Eaton set off to find Hamet, going first to Egypt where he was believed to be. Landing in Alexandria with eight U.S. Marines (commanded by Lt. Presley O'Bannon) on November 26, 1804, Eaton set off for Cairo. Working with a cast of colorful characters, the Naval Agent got Hamet out of a scrap with the Turkish authorities who ruled the country and persuaded Karamanli to join his scheme.
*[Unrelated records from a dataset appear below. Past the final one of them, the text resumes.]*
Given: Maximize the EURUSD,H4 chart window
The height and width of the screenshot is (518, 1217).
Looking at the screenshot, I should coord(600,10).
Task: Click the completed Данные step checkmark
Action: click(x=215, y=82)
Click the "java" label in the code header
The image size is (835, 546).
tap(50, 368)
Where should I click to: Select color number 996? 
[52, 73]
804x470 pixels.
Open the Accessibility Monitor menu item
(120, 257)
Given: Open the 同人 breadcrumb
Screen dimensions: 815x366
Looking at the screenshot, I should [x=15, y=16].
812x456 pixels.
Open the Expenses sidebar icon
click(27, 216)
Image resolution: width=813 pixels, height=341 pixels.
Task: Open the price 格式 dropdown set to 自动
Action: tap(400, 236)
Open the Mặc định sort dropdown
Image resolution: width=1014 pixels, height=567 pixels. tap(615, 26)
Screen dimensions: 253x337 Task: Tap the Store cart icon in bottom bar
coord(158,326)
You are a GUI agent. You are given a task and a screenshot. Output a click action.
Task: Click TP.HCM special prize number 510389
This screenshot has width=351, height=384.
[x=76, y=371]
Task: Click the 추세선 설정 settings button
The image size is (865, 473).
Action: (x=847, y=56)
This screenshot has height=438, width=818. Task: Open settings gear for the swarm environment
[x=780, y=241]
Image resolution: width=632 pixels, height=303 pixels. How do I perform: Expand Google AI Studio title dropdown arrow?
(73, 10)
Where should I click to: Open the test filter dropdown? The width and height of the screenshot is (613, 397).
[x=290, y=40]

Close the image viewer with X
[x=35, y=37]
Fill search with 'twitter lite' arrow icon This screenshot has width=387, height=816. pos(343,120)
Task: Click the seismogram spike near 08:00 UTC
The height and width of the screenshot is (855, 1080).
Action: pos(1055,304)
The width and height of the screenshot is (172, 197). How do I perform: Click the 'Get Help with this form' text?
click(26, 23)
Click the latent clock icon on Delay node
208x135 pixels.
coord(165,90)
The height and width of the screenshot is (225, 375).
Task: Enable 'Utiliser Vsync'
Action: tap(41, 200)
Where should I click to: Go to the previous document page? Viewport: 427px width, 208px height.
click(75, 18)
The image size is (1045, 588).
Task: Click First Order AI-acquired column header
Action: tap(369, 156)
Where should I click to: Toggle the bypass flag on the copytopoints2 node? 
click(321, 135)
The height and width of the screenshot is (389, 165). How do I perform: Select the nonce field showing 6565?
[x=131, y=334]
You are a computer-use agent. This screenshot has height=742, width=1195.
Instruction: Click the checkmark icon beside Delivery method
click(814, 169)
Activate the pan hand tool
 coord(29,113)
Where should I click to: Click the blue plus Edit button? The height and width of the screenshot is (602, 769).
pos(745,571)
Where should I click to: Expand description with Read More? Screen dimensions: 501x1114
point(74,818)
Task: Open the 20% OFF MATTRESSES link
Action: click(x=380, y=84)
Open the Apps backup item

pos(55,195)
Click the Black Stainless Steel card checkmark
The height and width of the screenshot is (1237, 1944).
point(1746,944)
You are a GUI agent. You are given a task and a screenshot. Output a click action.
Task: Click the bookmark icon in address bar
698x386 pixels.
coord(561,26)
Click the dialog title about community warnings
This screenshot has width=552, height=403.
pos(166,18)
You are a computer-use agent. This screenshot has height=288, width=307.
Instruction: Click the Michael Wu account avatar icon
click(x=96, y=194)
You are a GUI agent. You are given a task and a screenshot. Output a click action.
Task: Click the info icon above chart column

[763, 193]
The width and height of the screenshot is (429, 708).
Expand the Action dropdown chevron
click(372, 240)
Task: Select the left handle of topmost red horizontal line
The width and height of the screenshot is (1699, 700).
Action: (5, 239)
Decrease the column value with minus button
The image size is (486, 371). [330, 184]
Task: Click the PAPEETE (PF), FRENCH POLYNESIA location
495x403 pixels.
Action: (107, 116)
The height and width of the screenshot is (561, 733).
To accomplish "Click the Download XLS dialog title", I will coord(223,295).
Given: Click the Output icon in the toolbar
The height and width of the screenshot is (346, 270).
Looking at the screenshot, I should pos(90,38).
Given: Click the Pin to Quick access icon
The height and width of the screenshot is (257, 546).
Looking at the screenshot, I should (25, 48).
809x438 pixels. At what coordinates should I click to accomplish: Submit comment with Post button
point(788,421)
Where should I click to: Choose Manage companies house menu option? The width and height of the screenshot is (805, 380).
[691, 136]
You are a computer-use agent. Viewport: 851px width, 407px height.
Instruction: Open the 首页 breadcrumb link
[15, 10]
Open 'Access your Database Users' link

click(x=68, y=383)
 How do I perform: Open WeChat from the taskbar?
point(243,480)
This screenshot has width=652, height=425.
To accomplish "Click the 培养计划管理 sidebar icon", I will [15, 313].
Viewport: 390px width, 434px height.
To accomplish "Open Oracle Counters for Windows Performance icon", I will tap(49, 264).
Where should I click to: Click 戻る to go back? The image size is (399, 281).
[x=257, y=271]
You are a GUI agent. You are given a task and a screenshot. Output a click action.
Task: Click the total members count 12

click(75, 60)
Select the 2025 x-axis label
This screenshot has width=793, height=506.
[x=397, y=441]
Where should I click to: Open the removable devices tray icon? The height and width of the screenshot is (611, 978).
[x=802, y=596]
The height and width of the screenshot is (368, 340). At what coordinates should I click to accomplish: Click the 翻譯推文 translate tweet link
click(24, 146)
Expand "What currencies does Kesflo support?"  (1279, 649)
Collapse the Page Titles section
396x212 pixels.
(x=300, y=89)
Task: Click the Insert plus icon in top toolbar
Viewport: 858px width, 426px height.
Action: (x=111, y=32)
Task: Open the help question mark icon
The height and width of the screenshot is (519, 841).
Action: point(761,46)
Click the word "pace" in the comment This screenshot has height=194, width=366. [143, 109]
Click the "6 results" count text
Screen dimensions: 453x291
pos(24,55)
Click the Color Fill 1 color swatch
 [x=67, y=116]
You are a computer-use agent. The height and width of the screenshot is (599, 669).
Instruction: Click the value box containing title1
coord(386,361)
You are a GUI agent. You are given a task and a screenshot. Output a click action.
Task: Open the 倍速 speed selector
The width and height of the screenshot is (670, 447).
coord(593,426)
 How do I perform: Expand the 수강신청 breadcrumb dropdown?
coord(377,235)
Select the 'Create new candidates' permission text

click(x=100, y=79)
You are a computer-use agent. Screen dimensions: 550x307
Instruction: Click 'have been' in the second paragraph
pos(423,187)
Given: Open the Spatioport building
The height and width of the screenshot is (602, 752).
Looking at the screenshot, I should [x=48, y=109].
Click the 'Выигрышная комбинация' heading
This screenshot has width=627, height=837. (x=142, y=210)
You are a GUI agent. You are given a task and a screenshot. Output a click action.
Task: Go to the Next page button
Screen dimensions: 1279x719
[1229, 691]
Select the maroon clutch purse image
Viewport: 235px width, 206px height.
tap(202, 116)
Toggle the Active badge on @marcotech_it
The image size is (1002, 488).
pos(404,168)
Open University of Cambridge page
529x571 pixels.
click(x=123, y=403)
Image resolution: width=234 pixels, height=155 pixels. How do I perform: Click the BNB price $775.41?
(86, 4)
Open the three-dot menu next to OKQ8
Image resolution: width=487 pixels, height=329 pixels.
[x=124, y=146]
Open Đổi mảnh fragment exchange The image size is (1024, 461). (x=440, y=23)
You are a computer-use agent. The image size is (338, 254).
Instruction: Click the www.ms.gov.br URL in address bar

Over the next three months they recruited a motley army. There were Eaton and the eight Marines. Hamet had about a hundred men. Eaton and O'Bannon hired Greek, Turkish, English, Spanish, French and Indian mercenaries and Hamet persuaded about 400 other Arabs to join the merry band. On March 8 they left Alexandria for Derna, 600 miles away. Including camel drivers and Bedouin horsemen and their families who joined along the way, they may have been 1,000 in the expedition by the time they reached the area of Derna in late April. Accounts of their trek make it sound like a miracle they made it given the mutual hatreds of varied groups making up the army and demands for payment by the baggage train drivers which led to Eaton and others giving them all the monies they had.
On April 26, the expedition took up positions around Derna and Eaton sent a note to the commander of the garrison demanding his surrender, ending his note with "I shall see you tomorrow in a way of your choice", to which the garrison commander responded succinctly , "My head or yours".
(Modern Derna from wikipedia; from this ridge Eaton looked over the town)
Eaton planned a two pronged attack for the 27th. O'Bannon's Marine and the mercenaries, about 60 in all would storm the barricades while Hamet's horsemen, about 200 in total, would attack from the south. Eaton would command the two cannon of his small army. Three American ships were offshore, Argus, Hornet and Nautilus, to provide cannon support. O'Bannon's outnumbered force was pinned down until Eaton led a charge that caused the defenders to flee. Entering the town, the Americans seized the fort and raised the Stars & Stripes for the first time on foreign territory in time of war. Hamet's force also entered Derna, capturing the governor's palace. The fighting was over in two hours. Two Marines were killed and Eaton shot in the wrist.
The Bey's forces made two attempts to recapture Derna, the first on May 13 and the second on June 11. Both were repulsed. But Eaton was not to enjoy his victory.
On June 3, the Bey had signed a peace treaty with the United States. It ended piracy by Tripoli but it also allowed the Bey to remain in power. Hamet was to continue in exile. Eaton was ordered to leave Derna and abandon his local followers. Returning to the U.S., Eaton, now broke, denounced the treaty and drinking heavily, began roaming the streets dressed as a Bedouin. His discontent made him easy prey for Aaron Burr who was launching his conspiracy to invade Mexico and possibly detach the western states from the Union. Though Eaton eventually broke with Burr and denounced his scheme he was ruined. Retreating to Maine, destitute and drunk, William Eaton died in 1811.
For his bravery at Derna, Lt Presley O'Bannon was presented with a Mameluke Sword by a grateful Hamet Karamanli. The Sword is still the model for the dress sword used by the Marine Corps in the 21st century. It was the Battle of Derna that gave us "to the shores of Tripoli" in the Marine Corps hymn. O'Bannon resigned in 1807. Moving to Kentucky he served as a Representative and Senator in the state legislature. He died in 1850.
Derna is currently controlled by the Shura Council of Mujahideen who seized it from the Islamic State (ISIS) in June 2015.
(1) Some of you may be saying, "What about our invasion of Canada"? You know your history, but the American invasion of Canada during the Revolutionary War took place in 1775-6 before the Declaration of Independence (for more on that episode read, Why Canada Is Not Part of The United States).